I became a monster hunter, and Liam learned the rules of living as a monitored vampire. He left for a while, heading down to southeast Ohio, where he could take night courses at Ohio University. I didn’t know what he told his mother because that was the one subject he never spoke about, and any time I’d tried, he’d held out his hand in a warning, and I knew not to push.

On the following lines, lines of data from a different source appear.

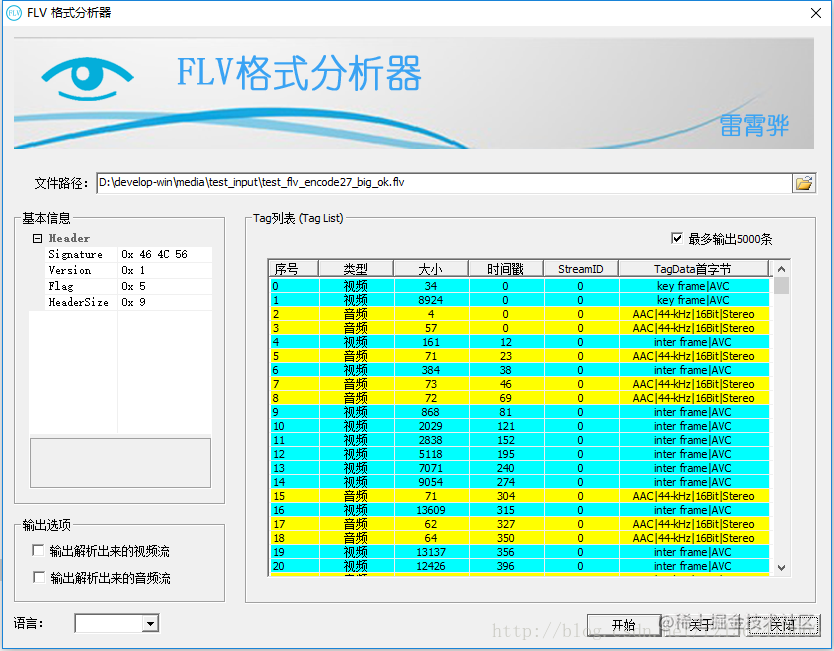Click the 关闭 button
The image size is (834, 651).
(783, 624)
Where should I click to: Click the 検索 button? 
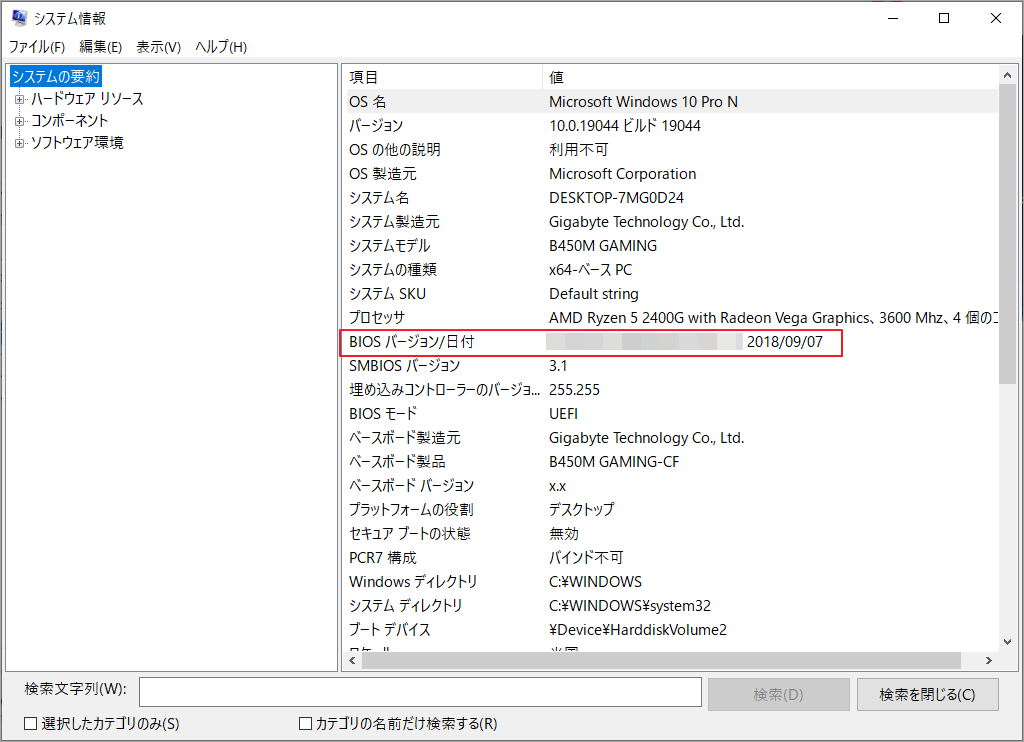coord(779,693)
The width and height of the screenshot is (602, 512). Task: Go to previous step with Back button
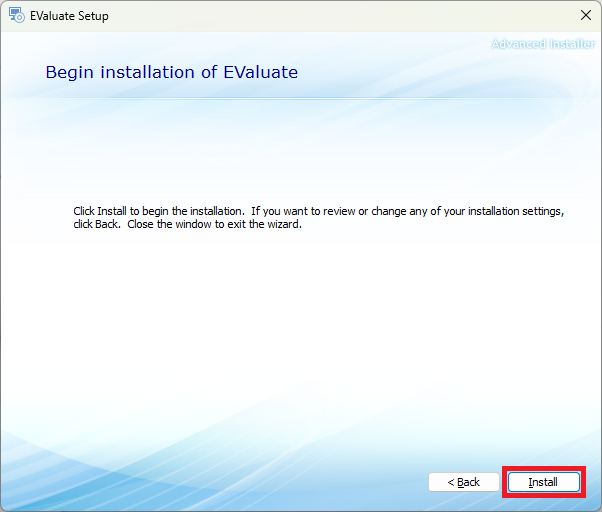pyautogui.click(x=463, y=482)
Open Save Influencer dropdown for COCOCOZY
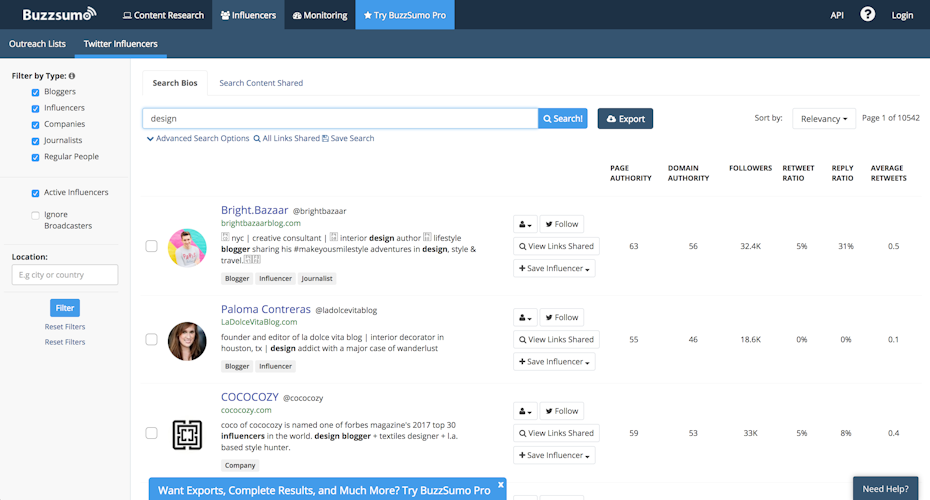This screenshot has height=500, width=930. tap(554, 455)
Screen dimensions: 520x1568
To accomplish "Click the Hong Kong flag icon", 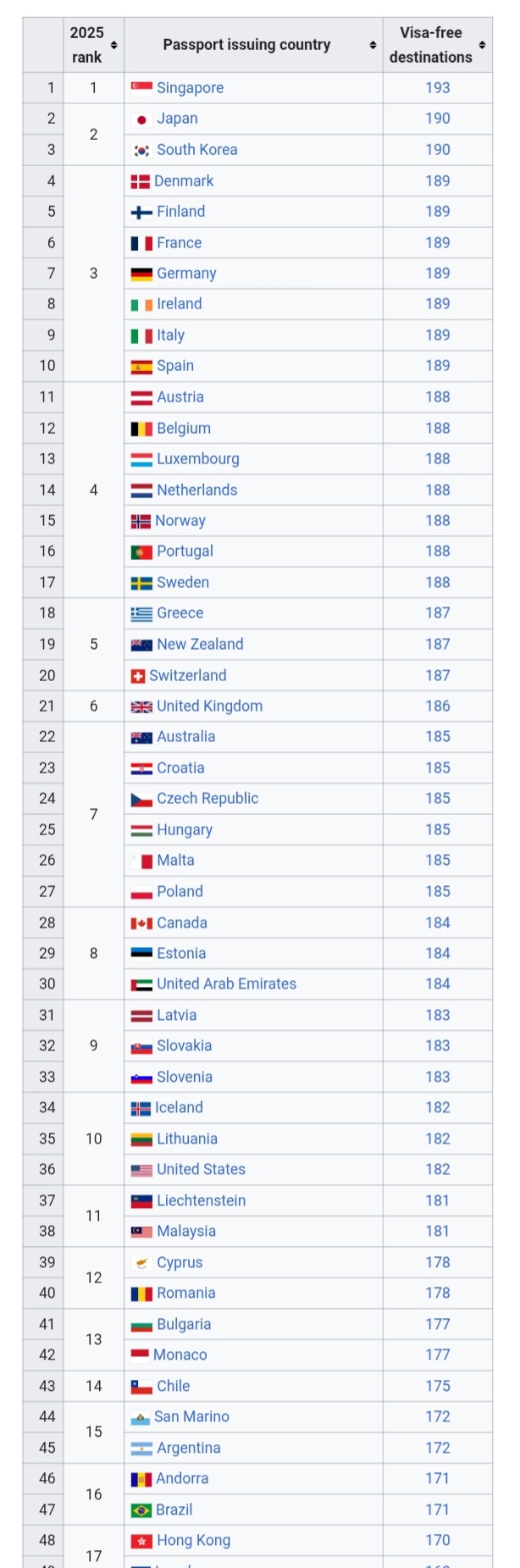I will (141, 1541).
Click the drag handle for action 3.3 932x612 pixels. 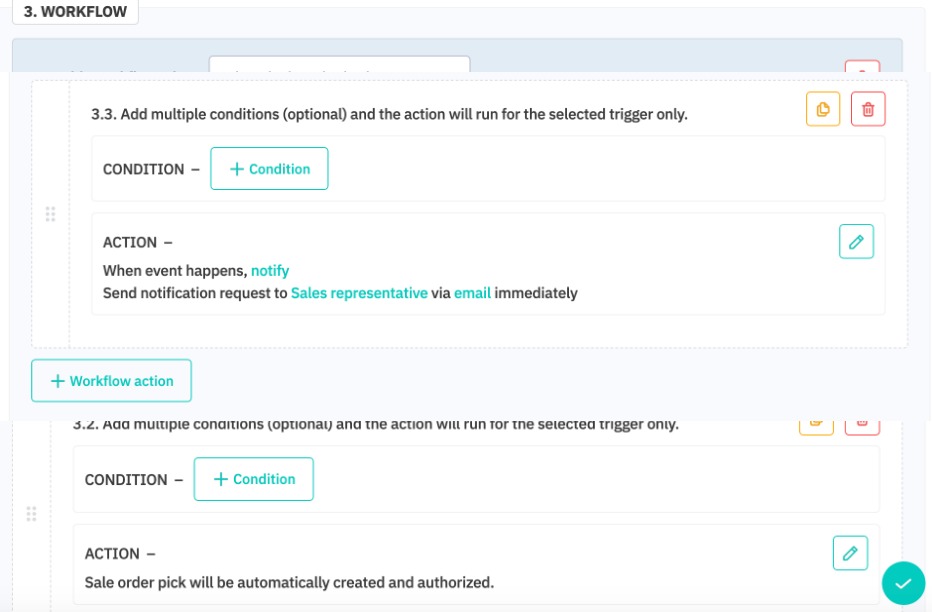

He got a master’s degree in computer science by taking night and online classes, but had no way to use them in any ordinary company. So, he was hired as my partner, and we put his computer skills to use for the good guys. He learned how to take blood in sips and how to get bagged blood on the black market. He also learned a couple of neato tricks, like changing his clothes with a little shimmy. I had the feeling he was more capable and powerful than I knew, but that was okay with me. He was still my friend.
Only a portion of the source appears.